Text excerpt Start Marker

7:45 Brush two-year-old’s teeth. I sing the ABC Song twice to make sure we brush them long enough. I tidy the house, make sure everyone is ready for school, switch laundry to dryer, sort, spray, and wash kids clothes. Wow, I sound really functional!

8:00 Make sure kids are with the staff. Three walk to elementary school, and one walks to day care. I take the kids who leave later to my house.

8:05 Sit and write while ignoring endless chatter from eleven-year-old.

8:20 Stop writing and send the middle school kids out to be driven to school.

8:30 Check word count, close up house, get stuff for gym.

8:40 Check in at office, gossip, find out what stupid things The Powers That Be are doing now, and escape the black hole that is the office to meet up with my gym buddy. If you don’t have a gym buddy you should get one. Without mine I would never go to the gym!

9:10 Work out. Today was 30 minutes of cross training on elliptical. I went 2.4miles and burned 347 calories while talking with Amber and checking out the others at the gym. Look! The Guy Who Should Smell His Age is here again.

10:15 Home, make protein shake, take shower before drinking it. The frozen fruit makes it too cold to drink right after working out. Check emails, because I’m addicted and can’t stay away from the internet for long without withdrawal symptoms.

11:00 Drink shake, check email again, do a quick check of Facebook and Twitter. Spend FAR, FAR too long goofing off. Shut down internet and finish meeting word count goal of 1000 words per day.

Text excerpt End Marker

* **Exercise set**:
**1.** In the daily schedule, how many calories were burned during the workout on the elliptical?
**2.** Extend the daily schedule past the 11:00 entry with a few more timed entries in the same style.

Input data Start Marker

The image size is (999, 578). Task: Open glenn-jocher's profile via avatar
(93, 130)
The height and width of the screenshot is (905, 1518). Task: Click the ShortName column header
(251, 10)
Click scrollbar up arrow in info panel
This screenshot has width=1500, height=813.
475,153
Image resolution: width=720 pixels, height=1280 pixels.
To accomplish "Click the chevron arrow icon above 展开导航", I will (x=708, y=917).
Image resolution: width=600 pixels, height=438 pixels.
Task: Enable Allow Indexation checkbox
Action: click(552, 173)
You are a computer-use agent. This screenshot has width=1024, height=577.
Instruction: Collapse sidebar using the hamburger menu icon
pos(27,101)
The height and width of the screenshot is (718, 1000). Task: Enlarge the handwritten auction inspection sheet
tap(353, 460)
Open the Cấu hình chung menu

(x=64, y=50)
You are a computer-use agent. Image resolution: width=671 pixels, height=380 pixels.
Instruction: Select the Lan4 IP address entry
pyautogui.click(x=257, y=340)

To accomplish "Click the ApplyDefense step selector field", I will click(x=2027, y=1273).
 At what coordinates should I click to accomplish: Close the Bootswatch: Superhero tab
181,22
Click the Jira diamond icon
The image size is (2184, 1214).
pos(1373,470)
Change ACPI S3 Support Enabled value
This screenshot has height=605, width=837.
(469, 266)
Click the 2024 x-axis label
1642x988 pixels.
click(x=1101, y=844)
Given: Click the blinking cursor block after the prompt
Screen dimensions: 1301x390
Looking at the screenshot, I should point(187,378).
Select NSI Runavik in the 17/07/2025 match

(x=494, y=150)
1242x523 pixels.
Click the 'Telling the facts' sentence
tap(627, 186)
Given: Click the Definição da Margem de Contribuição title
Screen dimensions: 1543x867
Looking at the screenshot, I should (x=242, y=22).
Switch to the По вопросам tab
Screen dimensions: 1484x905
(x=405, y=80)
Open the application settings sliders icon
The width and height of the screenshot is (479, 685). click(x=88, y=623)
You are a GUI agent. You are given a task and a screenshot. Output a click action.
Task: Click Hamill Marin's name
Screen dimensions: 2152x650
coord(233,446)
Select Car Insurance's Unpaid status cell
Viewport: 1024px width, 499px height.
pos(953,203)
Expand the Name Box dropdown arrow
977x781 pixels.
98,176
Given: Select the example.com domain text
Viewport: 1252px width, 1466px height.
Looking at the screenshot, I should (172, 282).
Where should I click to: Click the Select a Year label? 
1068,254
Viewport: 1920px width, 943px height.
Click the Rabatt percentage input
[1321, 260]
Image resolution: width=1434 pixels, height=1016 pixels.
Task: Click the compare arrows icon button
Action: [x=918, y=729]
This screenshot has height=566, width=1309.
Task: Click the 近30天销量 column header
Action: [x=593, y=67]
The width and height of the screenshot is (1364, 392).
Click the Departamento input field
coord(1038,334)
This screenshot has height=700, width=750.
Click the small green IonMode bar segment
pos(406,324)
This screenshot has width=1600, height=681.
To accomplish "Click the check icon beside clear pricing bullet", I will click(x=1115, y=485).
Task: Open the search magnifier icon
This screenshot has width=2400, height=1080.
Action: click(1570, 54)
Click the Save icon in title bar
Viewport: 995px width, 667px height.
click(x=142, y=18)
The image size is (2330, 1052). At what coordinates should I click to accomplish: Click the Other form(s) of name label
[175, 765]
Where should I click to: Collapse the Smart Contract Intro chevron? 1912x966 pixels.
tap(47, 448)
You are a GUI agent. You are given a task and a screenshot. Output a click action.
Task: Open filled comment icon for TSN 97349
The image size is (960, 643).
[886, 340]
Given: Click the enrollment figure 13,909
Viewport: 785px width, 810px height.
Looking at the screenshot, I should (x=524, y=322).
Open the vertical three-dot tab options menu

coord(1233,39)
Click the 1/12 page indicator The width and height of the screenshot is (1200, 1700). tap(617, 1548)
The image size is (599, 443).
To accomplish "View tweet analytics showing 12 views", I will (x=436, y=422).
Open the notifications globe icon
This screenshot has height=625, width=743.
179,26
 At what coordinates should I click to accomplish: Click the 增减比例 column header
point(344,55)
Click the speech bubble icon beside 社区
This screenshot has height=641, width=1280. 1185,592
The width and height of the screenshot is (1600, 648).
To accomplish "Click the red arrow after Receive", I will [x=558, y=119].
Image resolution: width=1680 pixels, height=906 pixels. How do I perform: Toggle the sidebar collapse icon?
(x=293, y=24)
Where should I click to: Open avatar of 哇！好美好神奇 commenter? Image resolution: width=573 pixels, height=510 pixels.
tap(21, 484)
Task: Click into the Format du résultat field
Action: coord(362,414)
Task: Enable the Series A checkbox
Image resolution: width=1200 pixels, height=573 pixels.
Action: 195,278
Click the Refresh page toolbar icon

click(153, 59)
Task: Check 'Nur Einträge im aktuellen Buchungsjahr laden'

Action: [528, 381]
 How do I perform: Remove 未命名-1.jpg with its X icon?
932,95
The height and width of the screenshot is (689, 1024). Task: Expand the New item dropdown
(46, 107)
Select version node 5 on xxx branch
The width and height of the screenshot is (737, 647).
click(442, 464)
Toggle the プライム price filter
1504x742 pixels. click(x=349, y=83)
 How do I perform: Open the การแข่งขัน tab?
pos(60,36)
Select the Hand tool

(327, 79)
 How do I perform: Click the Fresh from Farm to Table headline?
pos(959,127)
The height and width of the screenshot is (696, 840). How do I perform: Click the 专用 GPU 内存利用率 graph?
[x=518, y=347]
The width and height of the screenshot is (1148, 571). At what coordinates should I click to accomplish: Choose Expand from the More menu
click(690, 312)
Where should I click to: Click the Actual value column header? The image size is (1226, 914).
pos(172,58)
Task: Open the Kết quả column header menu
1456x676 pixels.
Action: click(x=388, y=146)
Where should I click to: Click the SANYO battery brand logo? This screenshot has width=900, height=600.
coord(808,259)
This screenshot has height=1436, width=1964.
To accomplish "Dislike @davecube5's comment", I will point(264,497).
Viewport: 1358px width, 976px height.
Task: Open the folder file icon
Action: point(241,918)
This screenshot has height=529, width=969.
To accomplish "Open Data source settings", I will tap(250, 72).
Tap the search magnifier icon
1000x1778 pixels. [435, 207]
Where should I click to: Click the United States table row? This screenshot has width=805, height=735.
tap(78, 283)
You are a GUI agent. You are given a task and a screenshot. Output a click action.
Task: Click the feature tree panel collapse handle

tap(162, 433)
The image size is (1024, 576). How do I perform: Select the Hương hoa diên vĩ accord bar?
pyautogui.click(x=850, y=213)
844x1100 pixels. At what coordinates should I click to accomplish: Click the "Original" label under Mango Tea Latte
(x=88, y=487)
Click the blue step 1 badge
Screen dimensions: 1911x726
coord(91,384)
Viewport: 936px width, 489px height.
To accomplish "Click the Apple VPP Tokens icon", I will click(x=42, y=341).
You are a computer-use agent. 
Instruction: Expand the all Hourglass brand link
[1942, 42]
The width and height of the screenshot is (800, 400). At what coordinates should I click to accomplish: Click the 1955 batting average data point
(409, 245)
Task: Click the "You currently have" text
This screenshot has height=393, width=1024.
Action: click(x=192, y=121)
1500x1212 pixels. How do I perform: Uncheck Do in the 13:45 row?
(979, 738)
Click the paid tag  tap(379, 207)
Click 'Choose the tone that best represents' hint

Input data End Marker

* **Task-by-task outputs**:
**1.** 347 calories.

**2.**
12:00 Make lunch, eat while checking Facebook, Twitter. Yes again. Stop judging me! Read some blogs.

12:30 Do dishes, start another load of laundry, and begin prepping veggies and such for dinner. Ha ha ha! Fooled you! I’m still on the internet!

12:45 Feeling guilty, so I do some prep for dinner.

1:15 Nap. I love naps.

2:10 Freshen up for work. Check email.

2:30 Work. Check work email and calendar and go to office.

2:40 Bring kids back to the house and feed them snack while asking about their day and seeing what they have for homework, and do the next load of the kids laundry.

3:00 Send kids to the learning center, a blessed place where there are tutors to help them with their homework. Read to and play with two-year-old, fold laundry, do book blurb class homework, and read email and blogs.

4:20 Kids come back. Check their homework, make sure they did their reading, then let them play outside on the playground. I will either read, knit, or push the two-year-old on the swing. Talk to my two personal children when they come home from school.

5:10 Add four more kids to the playground while another staff preps dinner.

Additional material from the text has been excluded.